Embedding lookup synthetic dataset

Description

A synthetic dataset comprised of input data for embedding lookup layers arising in recommendation models, such as DLRM, that shares memory access reuse patterns similar to those arising in Meta production recommendation workloads.

 Emb_out(F)                 Emb_in(E)    Indices(I)  Lengths(L)  Weights(W) [optional]
------------         /--  ------------       -          -            -    --\
|          |         |    |          |      | |        | |          | |     |
|          |  =  Op <     |          |  ,   | |   ,    | |   ,      | |      >
|          |         |    |          |      | |        | |          | |     |
------------         |    |          |      | |         -           | |     |
                     |    |          |      | |                     | |     |
                     |    ____________      | |                     | |     |
                     |                      | |                     | |     |
                     |                      | |                     | |     |
                     \--                     _                       _    --/

Each output embedding is the result of combining input embedding at locations specified by values in the Indices vector and aggregated according to the values in the Lengths vector (optionally weighted by values in the Weights vector).

Mathematically, each output embedding vector is computed as

F_i = \sum_{j \in range(L_i) + P_{i}} E_{I_j} * W_{I_j}

where P_i denotes the prefix sum of L up to index i (or "Offsets"): P_i = \sum_{j \in range(i-1)} L_j. In practice, the Lengths vector is stored in the form of Offsets to reduce complexity of the operator.

Usage

The synthetic dataset provided in this project serves as sample inputs for the Indices and Offsets vectors; the corresponding Lengths vector is provided for correctness validation as well. Each pt file contains an independently generated synthetic dataset with batch size and the number of tables specified in the filename. For example, the dataset fbgemm_t856_bs65536.pt.gz represents a single batch of 65536 samples for 856 tables.
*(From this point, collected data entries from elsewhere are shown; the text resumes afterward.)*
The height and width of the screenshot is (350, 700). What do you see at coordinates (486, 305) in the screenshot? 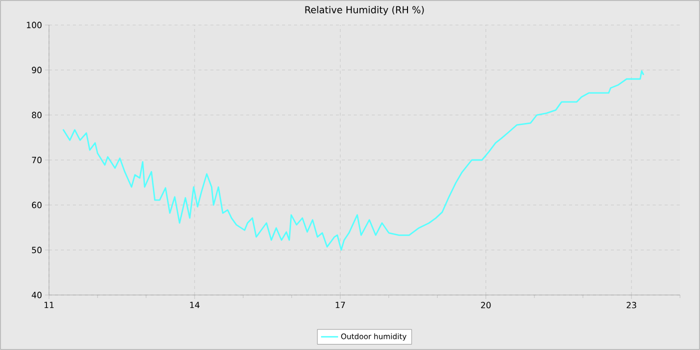
I see `x-tick-label: 20` at bounding box center [486, 305].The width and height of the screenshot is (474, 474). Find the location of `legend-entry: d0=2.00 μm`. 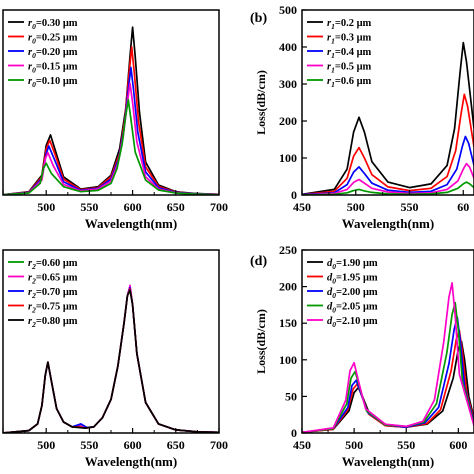

legend-entry: d0=2.00 μm is located at coordinates (352, 294). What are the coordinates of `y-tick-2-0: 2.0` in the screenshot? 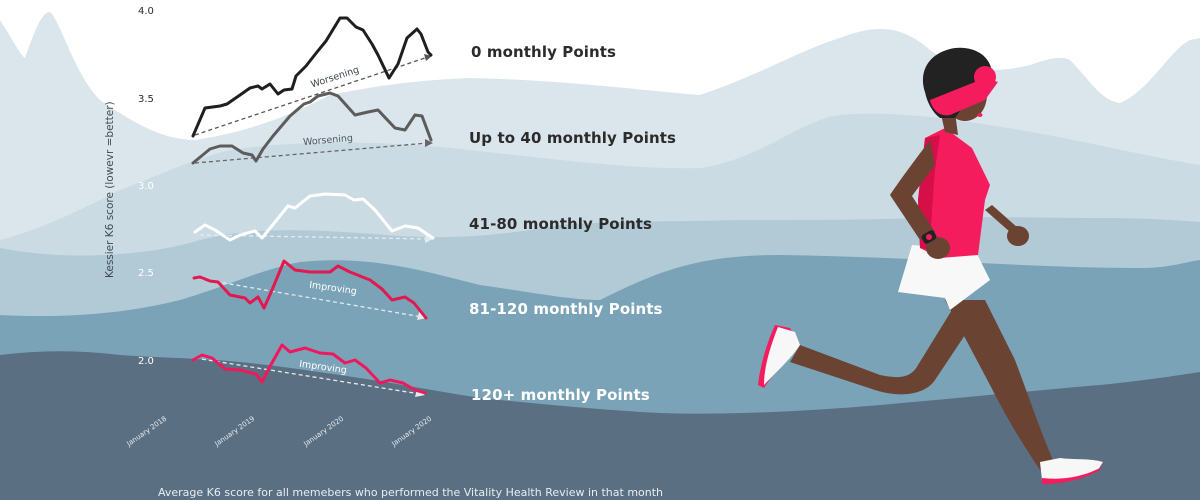 It's located at (146, 362).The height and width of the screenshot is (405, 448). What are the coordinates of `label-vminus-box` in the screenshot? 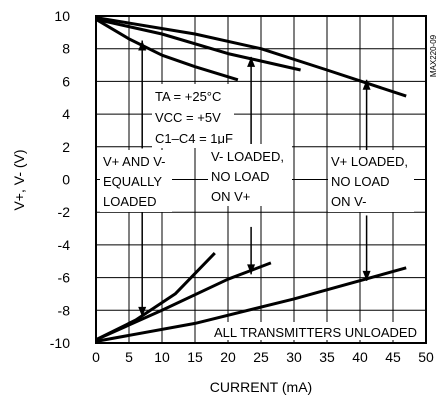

To load the synthetic dataset,

import gzip
import torch

with gzip.open("../dlrm_datasets/embedding_bag/2021/fbgemm_t856_bs65536.pt.gz") as f:
    indices, offsets, lengths = torch.load(f)
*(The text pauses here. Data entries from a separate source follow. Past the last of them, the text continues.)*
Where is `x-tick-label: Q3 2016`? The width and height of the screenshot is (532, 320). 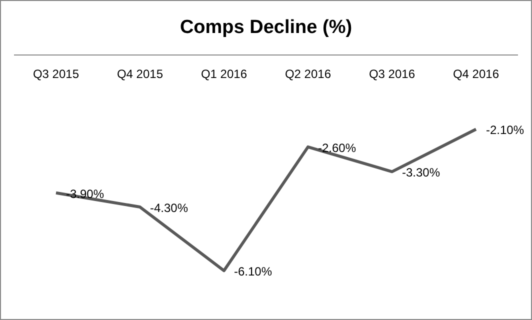
x-tick-label: Q3 2016 is located at coordinates (392, 74).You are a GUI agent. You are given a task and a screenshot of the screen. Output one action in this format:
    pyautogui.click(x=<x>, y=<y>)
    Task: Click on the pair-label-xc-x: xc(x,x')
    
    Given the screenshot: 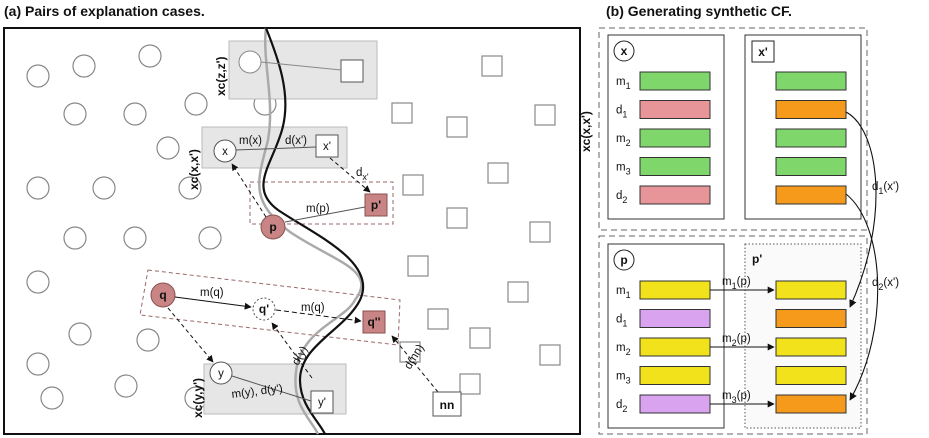 What is the action you would take?
    pyautogui.click(x=586, y=132)
    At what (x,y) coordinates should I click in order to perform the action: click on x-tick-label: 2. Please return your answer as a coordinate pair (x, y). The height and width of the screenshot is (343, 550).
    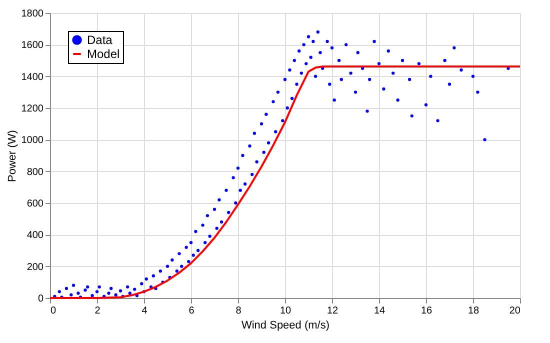
    Looking at the image, I should click on (98, 311).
The intent of this data is to support researchers and system designers with data representative of the memory access patterns observed during training of Meta's production ads models in order to offer guidance for their work in improving software computing solutions and hardware design.

FBGemm

These datasets serve as input to the split_table_batched_embeddings benchmark, a part of the FBGemm project. For those interested in benchmarking subsets of the tables provided in the dataset, a batch execution script has been added to the project as well.

Reuse pattern

Datasets in this project are accompanied by the observed reuse factor of unique indices found in the dataset, represented as a histogram. Consider the following histogram of reuse factors:

Reuse factor:   Proportion of data in bin
(0, 1]:         0.069
(1, 2]:         0.044
(2, 4]:         0.068
(4, 8]:         0.101
(8, 16]:        0.121
(16, 32]:       0.104
(32, 64]:       0.073
(64, 128]:      0.058
(128, 256]:     0.052
(256, 512]:     0.050
(512, 1024]:    0.049
(1024, 2048]:   0.048
(2048, 4096]:   0.048
(4096, 8192]:   0.043
(8192, 16384]:  0.031
(16384, 32768]: 0.023
(32768+:        0.019

Each bin reflects a range of reuse factors and the value corresponds to the proportion of data found to have the given reuse factor. Datasets in this project have been chosen as their reuse factor distributions reflect those found in production workloads.
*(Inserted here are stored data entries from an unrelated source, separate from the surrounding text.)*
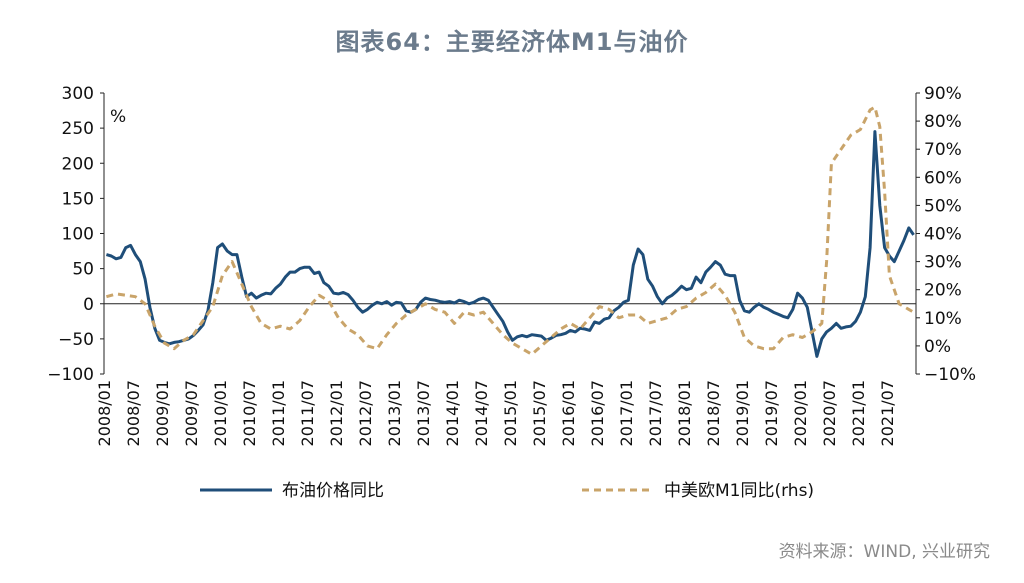 The height and width of the screenshot is (583, 1024). Describe the element at coordinates (568, 413) in the screenshot. I see `x-tick-label: 2016/01` at that location.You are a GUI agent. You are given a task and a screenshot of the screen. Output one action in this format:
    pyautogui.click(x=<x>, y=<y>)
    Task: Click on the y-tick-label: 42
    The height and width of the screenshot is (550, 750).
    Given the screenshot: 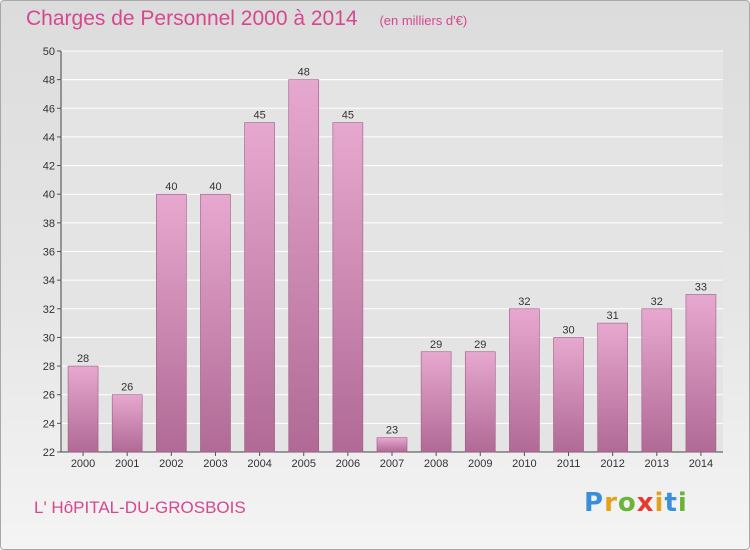 What is the action you would take?
    pyautogui.click(x=49, y=167)
    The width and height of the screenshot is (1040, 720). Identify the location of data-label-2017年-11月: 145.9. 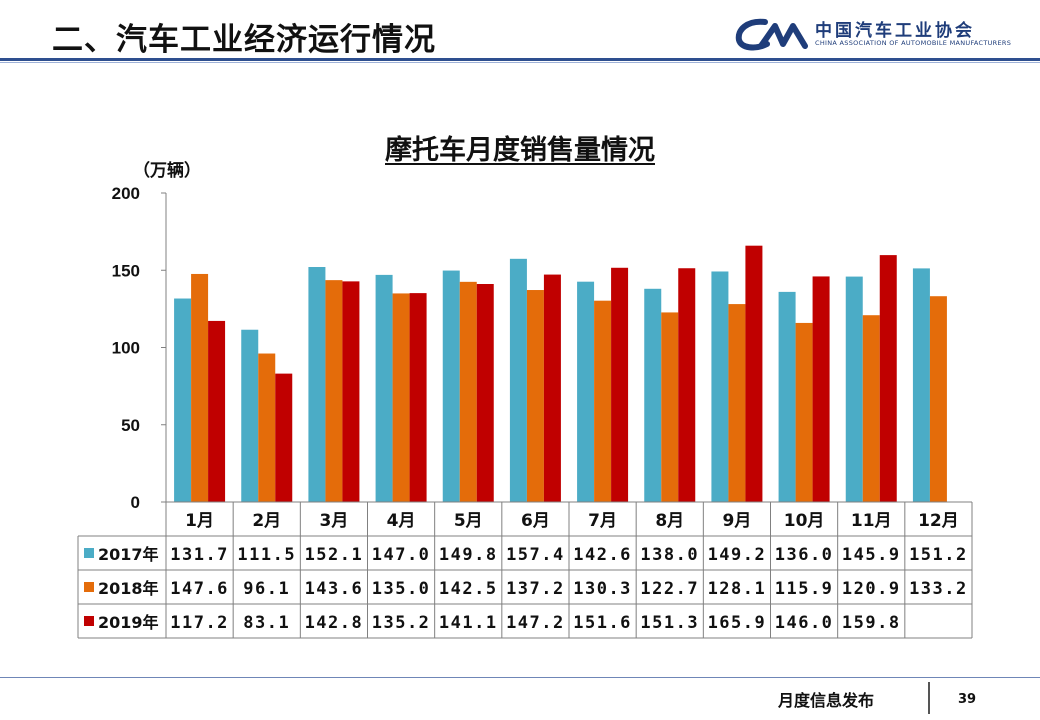
(872, 555).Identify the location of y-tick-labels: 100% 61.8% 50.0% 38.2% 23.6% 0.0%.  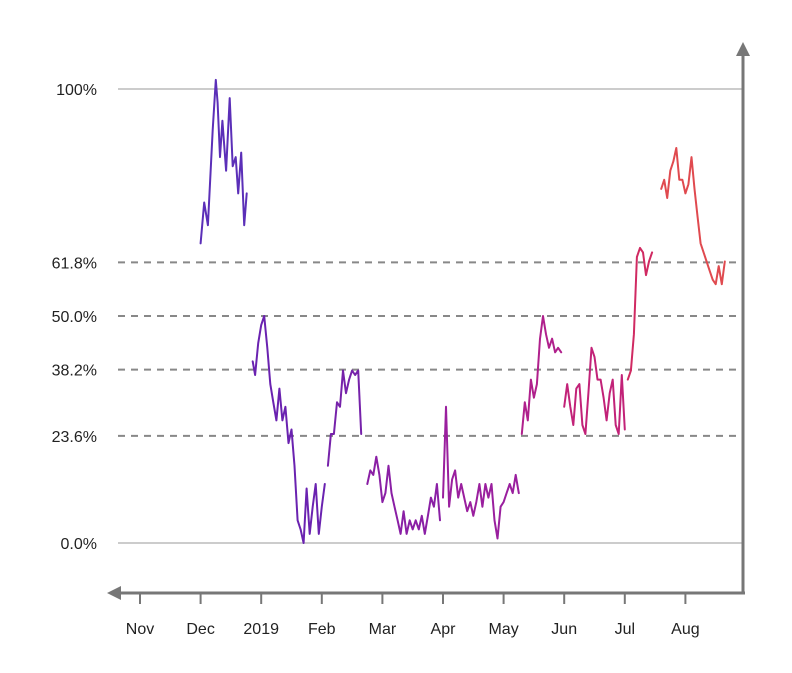
(74, 318).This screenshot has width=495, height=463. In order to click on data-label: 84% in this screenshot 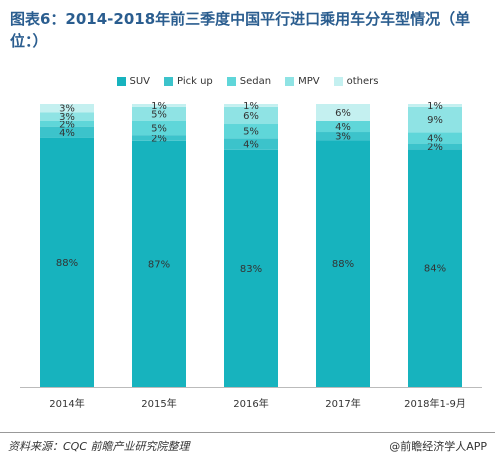, I will do `click(435, 270)`.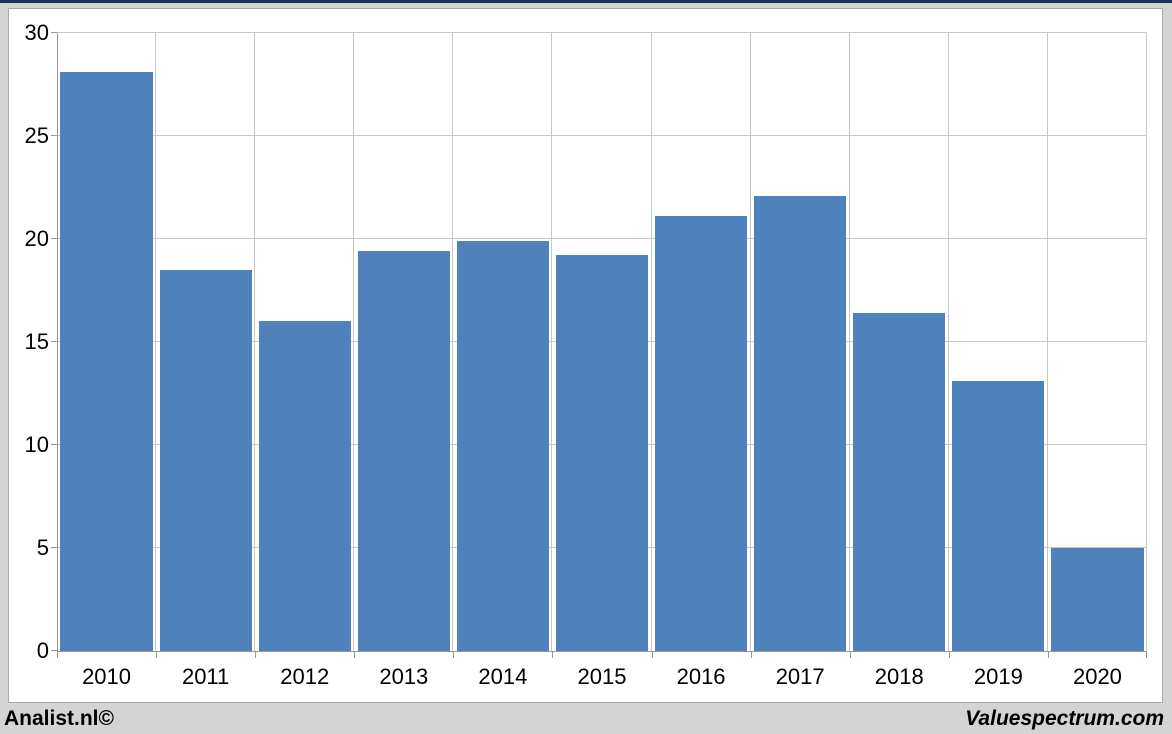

Lengths vector values are not held to as high of a standard; however, synthetic data for this vector is also designed to align closely with values arising in production.

Source data

The production data used as source for this synthetic data is post-hashed data and has been de-identified to further preserve its integrity.

License

This source code is licensed under the MIT license found in the LICENSE file in the root directory of this source tree.